Kelp Talk

How precise should the kelp bed outlining be?

  • robosapien by robosapien

    Is data from the area selected used or should we just try to include as much of the kelp bed as possible. Do other people analyze the images later for the size of the kelp beds?

    Posted

  • Quia by Quia

    The field guide gives two nice examples of how to mark the kelp.

    Your classification of each image is combined with several other people, combining the estimations of multiple people means in the final analysis it's possible to tell where there is 'definitely kelp', 'probably kelp', and 'maybe some faint kelp.'

    Posted

  • robosapien by robosapien

    Thanks. My question relates more to how accurate we should be in delineating the exact edges of the kelp bed. Does that matter at all or is it just to delineate the general area for the investigators to look at?

    Posted

  • Artman40 by Artman40

    Does the estimation take account on how many times the users have classified pictures beforehand?

    Posted

  • Quia by Quia

    Paging @jebyrnes for some more definitive answers from the science team. 😃

    I can make some informed guesses, though.

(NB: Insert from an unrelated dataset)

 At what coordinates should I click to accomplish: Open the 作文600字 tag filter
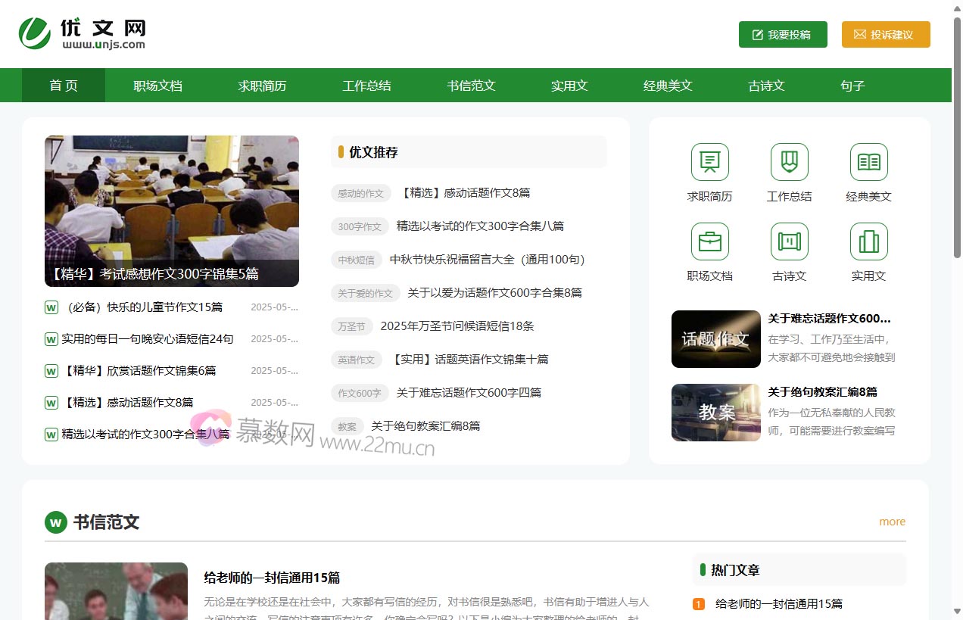point(359,393)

    @robosapien Given that the input method is free drawing, we're clearly not expected to be pixel perfect. I err on the side of selecting all the kelp vs selecting no open water, but my method is not more 'correct' than trying to exactly mark the out borders of the kelp, and missing a few bits.

    @artman40 The answer for this one is 'if it improves the quality of the dataset!' This really depends on the project, and I don't know that this analysis has been done on any of the finished data from Floating Forests yet, so this is all general citizen science-zooniverse related. People can get better at classifying the data as they go on, and using that information means better data out of the project, so the final analysis can use a 'weighted' dataset that gives more importance to users based on things like, number of classifications, agreement with a small subset of expert classified subjects, and so on. On all the papers coming out of the Zooniverse projects there is almost always a section on user weighting.

    Posted

  • jebyrnes by jebyrnes scientist

    Hello! We want y'all to be as precise as you can be, but don't kill yourselves. We're going with consensus identification of kelp canopies - i.e., of the 8 people who see this image, for each pixel, we'll count it as kelp if >6 included it in their circle. So, deliniating the outside edges is ideal. The Zooniverse team will be giving us back both heatmaps as well as raw data with coordinate information that we can apply to each area. Once we have that information, our next step (planned) is to feed it back to the software we've been using to estimate biomass, and look at colors of individual pixels and hence estimate biomass. So, extreme precision wouldn't be a problem there, as we're getting colors anyway.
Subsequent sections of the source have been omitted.